REQUIREMENT = Return the records exactly, from the first line through the "The height and width of the screenshot is (300, 665)." line.

(Saved data entries)
....

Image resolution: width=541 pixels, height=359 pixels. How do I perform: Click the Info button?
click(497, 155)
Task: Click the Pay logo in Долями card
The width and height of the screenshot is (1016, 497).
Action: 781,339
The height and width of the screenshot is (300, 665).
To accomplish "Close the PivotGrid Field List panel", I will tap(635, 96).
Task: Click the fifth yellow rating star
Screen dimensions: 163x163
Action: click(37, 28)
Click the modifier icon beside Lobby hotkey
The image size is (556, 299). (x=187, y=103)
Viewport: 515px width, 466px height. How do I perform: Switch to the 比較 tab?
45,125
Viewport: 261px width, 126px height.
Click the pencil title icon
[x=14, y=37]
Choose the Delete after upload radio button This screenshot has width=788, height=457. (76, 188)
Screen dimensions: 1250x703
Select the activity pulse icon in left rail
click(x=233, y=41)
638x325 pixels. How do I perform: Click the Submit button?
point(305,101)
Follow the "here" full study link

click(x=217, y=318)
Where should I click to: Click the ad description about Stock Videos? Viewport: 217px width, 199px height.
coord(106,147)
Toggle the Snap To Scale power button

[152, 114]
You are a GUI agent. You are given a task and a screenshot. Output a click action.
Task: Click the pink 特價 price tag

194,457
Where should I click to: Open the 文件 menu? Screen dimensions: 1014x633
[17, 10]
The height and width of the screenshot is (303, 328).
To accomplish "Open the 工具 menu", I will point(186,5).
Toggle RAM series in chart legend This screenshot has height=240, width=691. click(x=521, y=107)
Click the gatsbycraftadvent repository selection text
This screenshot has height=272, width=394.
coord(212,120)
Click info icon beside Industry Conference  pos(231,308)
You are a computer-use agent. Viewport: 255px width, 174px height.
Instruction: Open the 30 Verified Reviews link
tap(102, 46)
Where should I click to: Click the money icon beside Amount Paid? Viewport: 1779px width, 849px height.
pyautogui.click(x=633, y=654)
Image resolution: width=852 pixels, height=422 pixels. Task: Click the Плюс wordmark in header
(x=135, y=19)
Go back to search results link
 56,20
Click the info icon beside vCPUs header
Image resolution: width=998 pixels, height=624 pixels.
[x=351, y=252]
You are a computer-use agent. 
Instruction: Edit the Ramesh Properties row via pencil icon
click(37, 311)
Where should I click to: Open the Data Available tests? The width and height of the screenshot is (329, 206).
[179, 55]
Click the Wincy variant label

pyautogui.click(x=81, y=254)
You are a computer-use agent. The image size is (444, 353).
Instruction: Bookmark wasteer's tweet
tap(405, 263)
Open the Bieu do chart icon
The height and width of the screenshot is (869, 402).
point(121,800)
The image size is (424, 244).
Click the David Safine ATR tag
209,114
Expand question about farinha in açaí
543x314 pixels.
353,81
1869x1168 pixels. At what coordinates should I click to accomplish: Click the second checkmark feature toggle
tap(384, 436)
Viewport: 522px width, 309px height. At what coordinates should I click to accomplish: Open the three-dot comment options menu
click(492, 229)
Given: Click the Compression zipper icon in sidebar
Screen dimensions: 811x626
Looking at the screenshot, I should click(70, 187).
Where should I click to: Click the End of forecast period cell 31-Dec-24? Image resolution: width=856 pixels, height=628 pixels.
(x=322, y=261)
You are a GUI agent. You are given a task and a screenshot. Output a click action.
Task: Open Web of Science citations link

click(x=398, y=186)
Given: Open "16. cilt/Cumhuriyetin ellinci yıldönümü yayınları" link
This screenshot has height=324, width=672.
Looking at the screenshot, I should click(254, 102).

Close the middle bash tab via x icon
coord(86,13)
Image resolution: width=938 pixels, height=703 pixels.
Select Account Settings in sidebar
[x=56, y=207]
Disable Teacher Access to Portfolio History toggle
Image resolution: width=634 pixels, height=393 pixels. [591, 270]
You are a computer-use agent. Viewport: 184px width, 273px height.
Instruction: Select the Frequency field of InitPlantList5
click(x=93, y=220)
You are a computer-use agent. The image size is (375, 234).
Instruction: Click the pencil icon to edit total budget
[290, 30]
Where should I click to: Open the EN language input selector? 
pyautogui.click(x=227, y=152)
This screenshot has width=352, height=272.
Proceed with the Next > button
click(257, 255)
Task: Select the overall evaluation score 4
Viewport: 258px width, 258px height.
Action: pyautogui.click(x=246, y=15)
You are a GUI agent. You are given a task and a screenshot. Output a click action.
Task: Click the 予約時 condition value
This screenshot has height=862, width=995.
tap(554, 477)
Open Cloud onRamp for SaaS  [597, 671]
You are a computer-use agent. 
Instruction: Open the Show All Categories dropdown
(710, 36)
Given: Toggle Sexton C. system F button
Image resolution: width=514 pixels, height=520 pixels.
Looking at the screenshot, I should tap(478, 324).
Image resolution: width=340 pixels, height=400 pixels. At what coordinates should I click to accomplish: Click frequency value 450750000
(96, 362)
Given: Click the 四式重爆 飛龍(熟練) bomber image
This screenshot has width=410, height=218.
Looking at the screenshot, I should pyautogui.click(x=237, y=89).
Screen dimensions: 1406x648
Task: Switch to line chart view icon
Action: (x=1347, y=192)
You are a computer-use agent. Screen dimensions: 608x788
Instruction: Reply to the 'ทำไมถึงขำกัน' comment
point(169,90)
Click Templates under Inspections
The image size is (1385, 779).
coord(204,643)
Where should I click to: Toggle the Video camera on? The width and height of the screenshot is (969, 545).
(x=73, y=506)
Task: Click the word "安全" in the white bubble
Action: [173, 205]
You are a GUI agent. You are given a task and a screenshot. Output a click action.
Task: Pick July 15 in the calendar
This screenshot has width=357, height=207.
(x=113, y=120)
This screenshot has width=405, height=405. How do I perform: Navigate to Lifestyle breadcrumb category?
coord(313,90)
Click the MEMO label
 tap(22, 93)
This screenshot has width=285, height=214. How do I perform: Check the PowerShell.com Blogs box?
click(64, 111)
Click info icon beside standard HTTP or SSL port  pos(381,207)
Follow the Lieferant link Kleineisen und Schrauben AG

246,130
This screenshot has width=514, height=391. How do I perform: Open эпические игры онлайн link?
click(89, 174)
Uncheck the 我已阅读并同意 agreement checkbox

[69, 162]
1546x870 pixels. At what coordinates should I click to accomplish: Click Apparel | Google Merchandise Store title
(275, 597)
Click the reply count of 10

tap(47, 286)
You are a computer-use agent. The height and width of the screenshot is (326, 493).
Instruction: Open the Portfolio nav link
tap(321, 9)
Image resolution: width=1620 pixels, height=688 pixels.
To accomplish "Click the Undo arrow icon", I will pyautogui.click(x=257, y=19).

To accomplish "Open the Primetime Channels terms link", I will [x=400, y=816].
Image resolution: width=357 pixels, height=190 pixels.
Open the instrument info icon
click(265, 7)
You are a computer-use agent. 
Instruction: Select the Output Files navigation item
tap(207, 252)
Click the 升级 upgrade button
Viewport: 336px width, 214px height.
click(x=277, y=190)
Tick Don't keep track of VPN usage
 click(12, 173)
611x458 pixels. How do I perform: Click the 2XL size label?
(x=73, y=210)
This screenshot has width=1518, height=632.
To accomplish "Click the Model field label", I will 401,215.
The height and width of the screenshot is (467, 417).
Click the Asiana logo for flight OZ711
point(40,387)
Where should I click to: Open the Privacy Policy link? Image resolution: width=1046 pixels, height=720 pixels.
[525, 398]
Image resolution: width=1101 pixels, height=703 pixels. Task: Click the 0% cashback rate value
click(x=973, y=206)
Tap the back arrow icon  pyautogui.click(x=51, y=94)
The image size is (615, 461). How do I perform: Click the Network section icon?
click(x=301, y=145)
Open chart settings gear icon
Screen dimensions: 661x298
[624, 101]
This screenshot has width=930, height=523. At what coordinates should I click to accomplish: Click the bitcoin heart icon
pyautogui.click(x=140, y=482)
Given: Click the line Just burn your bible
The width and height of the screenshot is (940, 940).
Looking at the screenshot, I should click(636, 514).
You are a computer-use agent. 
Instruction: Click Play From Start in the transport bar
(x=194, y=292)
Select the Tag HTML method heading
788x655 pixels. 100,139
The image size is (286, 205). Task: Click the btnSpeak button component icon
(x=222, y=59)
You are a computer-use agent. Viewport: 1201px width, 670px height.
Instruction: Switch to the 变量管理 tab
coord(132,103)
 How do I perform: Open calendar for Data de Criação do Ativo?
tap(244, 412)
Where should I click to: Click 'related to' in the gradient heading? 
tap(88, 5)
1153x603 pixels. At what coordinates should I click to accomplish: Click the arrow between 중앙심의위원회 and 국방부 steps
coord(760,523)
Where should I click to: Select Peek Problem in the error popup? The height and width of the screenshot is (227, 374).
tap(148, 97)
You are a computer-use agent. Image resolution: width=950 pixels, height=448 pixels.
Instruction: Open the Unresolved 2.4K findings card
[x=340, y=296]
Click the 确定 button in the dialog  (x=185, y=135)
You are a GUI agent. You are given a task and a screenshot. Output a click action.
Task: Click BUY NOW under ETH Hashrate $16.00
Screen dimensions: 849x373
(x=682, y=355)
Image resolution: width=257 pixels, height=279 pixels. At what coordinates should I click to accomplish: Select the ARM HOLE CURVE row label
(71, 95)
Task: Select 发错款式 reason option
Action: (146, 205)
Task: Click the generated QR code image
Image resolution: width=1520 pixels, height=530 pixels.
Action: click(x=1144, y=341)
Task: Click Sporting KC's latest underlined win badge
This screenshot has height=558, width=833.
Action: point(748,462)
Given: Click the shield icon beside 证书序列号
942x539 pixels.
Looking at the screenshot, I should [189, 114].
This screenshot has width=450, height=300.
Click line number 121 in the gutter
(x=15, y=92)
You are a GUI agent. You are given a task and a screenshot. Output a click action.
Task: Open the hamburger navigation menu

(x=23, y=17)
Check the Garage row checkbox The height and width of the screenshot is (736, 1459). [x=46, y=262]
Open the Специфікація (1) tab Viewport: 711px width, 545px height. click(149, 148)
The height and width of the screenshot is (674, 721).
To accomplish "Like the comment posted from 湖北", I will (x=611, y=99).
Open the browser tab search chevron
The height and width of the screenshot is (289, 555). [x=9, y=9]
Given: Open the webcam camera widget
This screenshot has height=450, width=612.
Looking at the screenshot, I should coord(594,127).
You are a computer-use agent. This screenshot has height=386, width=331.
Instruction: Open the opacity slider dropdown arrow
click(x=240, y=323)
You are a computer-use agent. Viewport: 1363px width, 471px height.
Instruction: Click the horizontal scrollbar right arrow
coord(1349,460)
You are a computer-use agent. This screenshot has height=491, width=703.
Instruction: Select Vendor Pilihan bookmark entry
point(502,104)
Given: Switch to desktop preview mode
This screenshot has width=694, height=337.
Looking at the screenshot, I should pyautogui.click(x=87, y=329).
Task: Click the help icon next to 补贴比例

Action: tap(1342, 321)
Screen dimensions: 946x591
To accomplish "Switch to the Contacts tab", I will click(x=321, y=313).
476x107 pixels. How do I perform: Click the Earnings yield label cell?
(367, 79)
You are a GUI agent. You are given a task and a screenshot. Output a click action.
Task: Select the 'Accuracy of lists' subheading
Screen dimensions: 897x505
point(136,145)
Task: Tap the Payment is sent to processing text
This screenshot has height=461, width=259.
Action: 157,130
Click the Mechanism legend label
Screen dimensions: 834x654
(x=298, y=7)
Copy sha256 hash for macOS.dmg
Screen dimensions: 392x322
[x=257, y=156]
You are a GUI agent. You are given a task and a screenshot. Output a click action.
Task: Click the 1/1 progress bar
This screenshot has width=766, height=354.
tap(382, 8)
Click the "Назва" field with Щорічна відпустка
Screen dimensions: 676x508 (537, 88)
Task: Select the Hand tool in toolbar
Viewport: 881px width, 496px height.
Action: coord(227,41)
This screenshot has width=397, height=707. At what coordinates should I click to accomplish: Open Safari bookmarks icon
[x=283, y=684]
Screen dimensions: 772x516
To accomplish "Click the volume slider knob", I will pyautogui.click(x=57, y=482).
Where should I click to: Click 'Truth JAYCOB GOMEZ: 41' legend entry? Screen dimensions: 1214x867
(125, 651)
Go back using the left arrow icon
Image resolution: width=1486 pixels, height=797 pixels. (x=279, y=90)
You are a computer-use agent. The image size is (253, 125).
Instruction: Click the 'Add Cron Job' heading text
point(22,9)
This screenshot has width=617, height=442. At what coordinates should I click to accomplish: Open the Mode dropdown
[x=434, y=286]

....

RESULT OF THIS EXERCISE =
Image resolution: width=541 pixels, height=359 pixels. How do I perform: Click the Info button?
click(497, 155)
Task: Click the Pay logo in Долями card
The width and height of the screenshot is (1016, 497).
Action: 781,339
The height and width of the screenshot is (300, 665).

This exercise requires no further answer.